▶ [WHAT YOU SHOULD DO]: Transcribe the entries below exactly, starting with the line that has "Instruction: Mute sound" and stopping after the line that has "Task: Toggle bold formatting"; no pictures belong in the copy.

▶ [RECORDS]:
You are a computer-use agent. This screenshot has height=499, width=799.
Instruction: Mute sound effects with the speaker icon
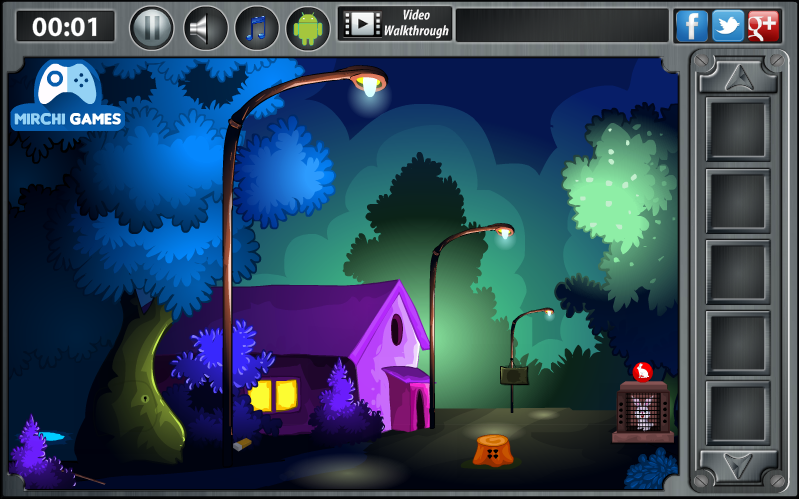click(x=204, y=27)
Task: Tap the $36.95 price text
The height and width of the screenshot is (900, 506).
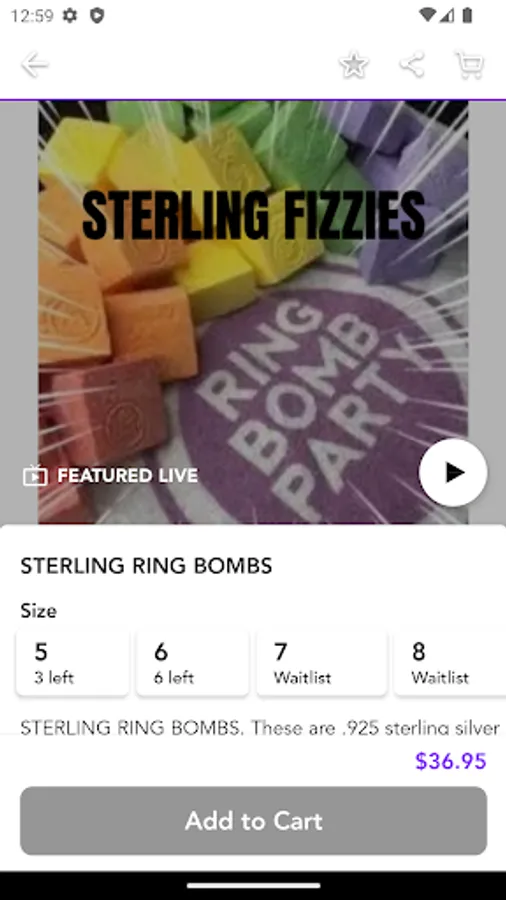Action: pyautogui.click(x=451, y=761)
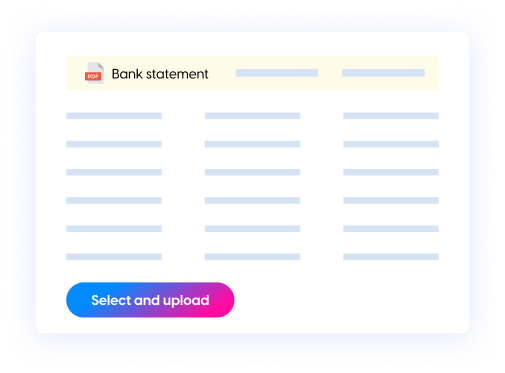
Task: Click second row's middle column placeholder
Action: 252,144
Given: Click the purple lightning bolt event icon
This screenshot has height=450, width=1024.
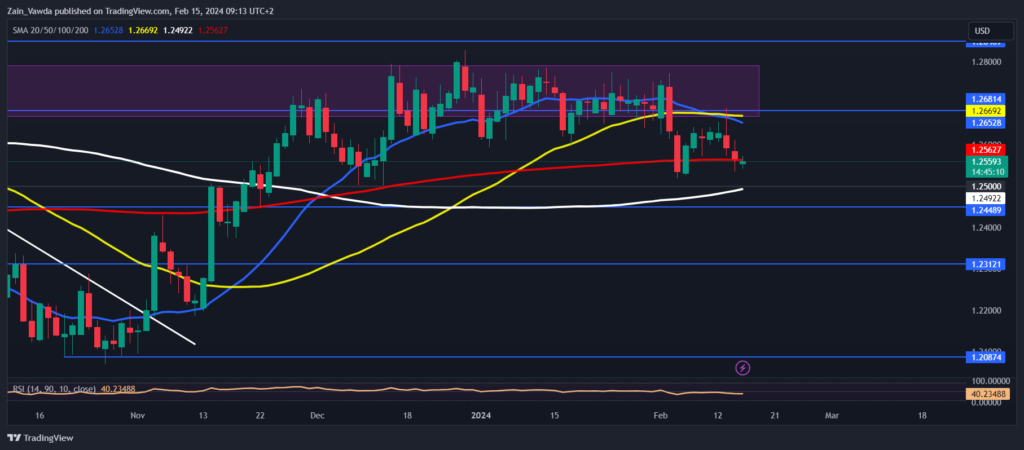Looking at the screenshot, I should [742, 369].
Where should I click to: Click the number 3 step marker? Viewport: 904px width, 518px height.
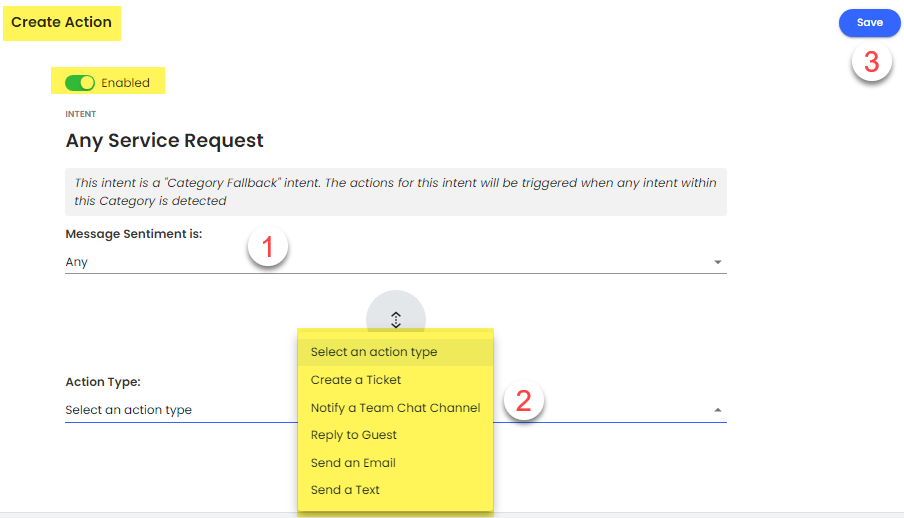871,62
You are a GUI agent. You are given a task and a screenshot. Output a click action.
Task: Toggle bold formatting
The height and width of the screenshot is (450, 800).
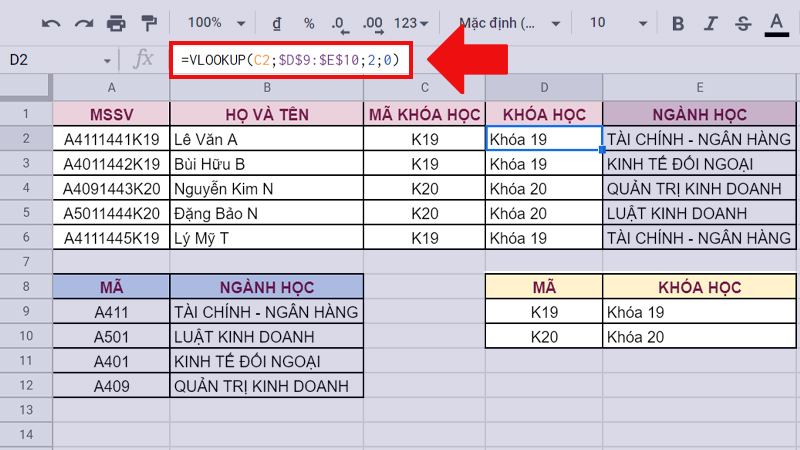click(679, 22)
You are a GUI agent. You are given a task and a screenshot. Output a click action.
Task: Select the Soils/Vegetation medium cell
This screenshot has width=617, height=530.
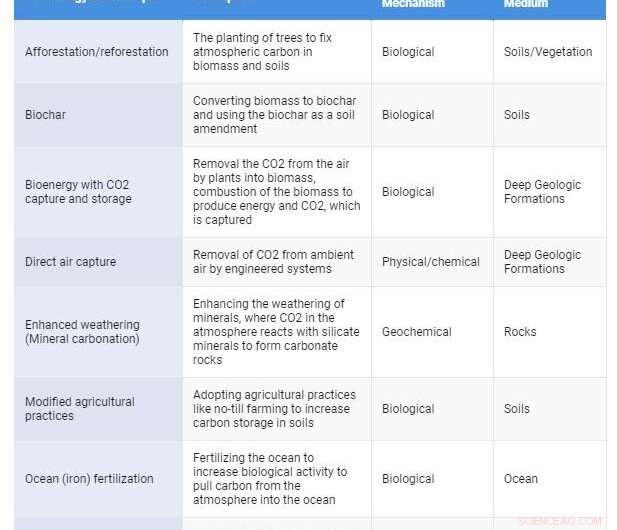[x=548, y=52]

▶ [SOLUTION TO THIS PROBLEM]:
Instruction: Mute sound effects with the speaker icon
click(x=204, y=27)
Task: Tap the $36.95 price text
The height and width of the screenshot is (900, 506).
Action: pyautogui.click(x=451, y=761)
Task: Click second row's middle column placeholder
Action: 252,144
Given: Click the purple lightning bolt event icon
This screenshot has height=450, width=1024.
Looking at the screenshot, I should [742, 369].
Where should I click to: Click the number 3 step marker? Viewport: 904px width, 518px height.
871,62
You are a GUI agent. You are given a task and a screenshot. Output a click action.
Task: Toggle bold formatting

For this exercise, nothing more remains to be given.